Пора было подумать о кандидатской диссертации и решить, к какому профессору обратиться за темой. Меня больше всего привлекал на нашем историческом отделении профессор В. Г. Васильевский, читавший среднюю историю. У него я и собирался писать диссертацию. Но я уже рассказывал: после позорнейшего ответа на его экзамене мне стыдно было даже попасться ему на глаза, не то, чтобы работать у него.
Семевский был уже удален из университета. Русскую историю читал образцово‑бездарный Е. Е. Замысловский, новую – блестящий Н. И. Кареев; однако за внешним блеском его лекции угнетала внутренняя их пресность и водянистость. И меня Кареев совсем не привлекал. Было все равно. Я взял тему для кандидатской диссертации у Замысловского – «Известия Татищева, относящиеся к четырнадцатому веку».

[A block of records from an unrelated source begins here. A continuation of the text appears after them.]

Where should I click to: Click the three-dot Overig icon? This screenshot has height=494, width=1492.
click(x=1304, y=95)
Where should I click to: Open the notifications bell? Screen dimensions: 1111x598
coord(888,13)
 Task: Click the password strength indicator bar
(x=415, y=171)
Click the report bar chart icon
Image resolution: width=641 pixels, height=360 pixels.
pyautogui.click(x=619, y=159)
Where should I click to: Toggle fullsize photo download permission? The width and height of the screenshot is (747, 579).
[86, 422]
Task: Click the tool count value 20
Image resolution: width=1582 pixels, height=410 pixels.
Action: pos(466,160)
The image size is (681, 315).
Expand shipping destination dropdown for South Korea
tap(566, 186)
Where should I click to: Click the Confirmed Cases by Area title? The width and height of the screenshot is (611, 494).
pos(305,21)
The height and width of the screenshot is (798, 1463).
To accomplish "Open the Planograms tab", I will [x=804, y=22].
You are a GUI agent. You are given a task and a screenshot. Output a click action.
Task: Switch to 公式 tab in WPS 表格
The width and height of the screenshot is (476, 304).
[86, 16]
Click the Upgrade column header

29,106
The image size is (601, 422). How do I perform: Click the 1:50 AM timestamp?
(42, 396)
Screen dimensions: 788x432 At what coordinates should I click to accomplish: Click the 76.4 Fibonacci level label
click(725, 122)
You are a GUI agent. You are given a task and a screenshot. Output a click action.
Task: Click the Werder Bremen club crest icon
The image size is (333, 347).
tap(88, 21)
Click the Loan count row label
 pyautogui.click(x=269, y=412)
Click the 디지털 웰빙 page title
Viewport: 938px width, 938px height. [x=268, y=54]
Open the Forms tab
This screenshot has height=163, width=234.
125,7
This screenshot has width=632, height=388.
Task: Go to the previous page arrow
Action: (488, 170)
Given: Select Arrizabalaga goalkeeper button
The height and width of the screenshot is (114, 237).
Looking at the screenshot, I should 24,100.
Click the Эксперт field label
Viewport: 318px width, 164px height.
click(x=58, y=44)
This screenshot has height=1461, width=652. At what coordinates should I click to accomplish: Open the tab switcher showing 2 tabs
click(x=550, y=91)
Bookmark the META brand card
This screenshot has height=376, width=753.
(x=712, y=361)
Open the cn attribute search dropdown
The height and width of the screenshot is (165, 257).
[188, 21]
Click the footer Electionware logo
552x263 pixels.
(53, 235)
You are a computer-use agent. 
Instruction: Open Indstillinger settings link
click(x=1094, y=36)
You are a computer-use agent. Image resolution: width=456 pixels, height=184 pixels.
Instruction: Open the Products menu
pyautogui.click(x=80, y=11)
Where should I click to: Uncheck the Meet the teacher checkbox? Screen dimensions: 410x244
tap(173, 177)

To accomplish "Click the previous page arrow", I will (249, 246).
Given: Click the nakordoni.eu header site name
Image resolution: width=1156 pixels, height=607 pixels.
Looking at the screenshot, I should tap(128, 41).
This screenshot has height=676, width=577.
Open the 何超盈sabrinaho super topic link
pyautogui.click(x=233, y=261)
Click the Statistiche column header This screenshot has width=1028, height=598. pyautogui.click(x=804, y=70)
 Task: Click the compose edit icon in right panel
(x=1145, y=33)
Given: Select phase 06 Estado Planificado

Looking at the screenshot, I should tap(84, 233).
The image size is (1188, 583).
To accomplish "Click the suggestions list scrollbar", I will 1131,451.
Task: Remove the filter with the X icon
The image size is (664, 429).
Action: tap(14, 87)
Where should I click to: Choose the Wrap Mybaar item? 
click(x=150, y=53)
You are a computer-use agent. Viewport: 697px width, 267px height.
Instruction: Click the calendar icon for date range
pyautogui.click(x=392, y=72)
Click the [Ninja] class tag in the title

В. Н. Татищев – историк первой половины восемнадцатого столетия, В своей «Истории» он дал добросовестную сводку всех дошедших летописей, при атом пользовался и некоторыми летописями, которые потом были утеряны. Нужно было сверить его «Историю» с дошедшими летописями, выделить сведения, имеющиеся только у Татищева, и подвергнуть их критической оценке. Работа оказалась для меня очень интересной. Я целые вечера проводил в Публичной библиотеке, сверял Татищева с фолиантами летописей в издании Археографической комиссии и наслаждался чудесным языком летописей. Сделал ряд маленьких открытий, которые в то время очень меня тешили. Например, был какой‑то боярин Иакинф, не помню уже, чем отличившийся; у Татищева, и только у него одного, была приведена и его фамилия: Ботрик. С ссылкою на Татищева Сергей Соловьев в своей «Истории России» сообщал фамилию Иакинфа, а Строев в «Ключе» к «Истории» Соловьева привел уже целую генеалогию «Бояр Ботриных». Между тем оказалось, что у Татищева слово «Ботрин» стояло точно там, где в соответственном месте летописи стояло слово «боярин». Ясно, Татищев просто не разобрал слова и «боярина» принял за фамилию Иакинфа.
* * *
Последний, четвертый, год студенческой моей жизни в Петербурге помнится мною как‑то смутно. Совсем стало тихо и мертво. Почти все живое и свежее было выброшено из университета. Кажется мне, я больше стал заниматься наукою. Стихи писать совсем перестал, но много писал повестей и рассказов, посылал их в журналы, но неизменно получал отказы. Приходил в отчаяние, говорил себе: «Больше писать не буду!» Однако проходил месяц‑другой, отчаяние улегалось, и я опять начинал писать.
Кружок наш давно уже распался. Из членов его я видался с Воскобойниковым; он окончил естественный факультет и поступил в Военно‑медицинскую академию. В Медицинскую же академию перевелся и Порфиров, – тот бледный студент с черной бородкой, с которым нас сблизили совместные переживания в актовом зале во время речи ректора Андреевского по поводу покушения 1 марта.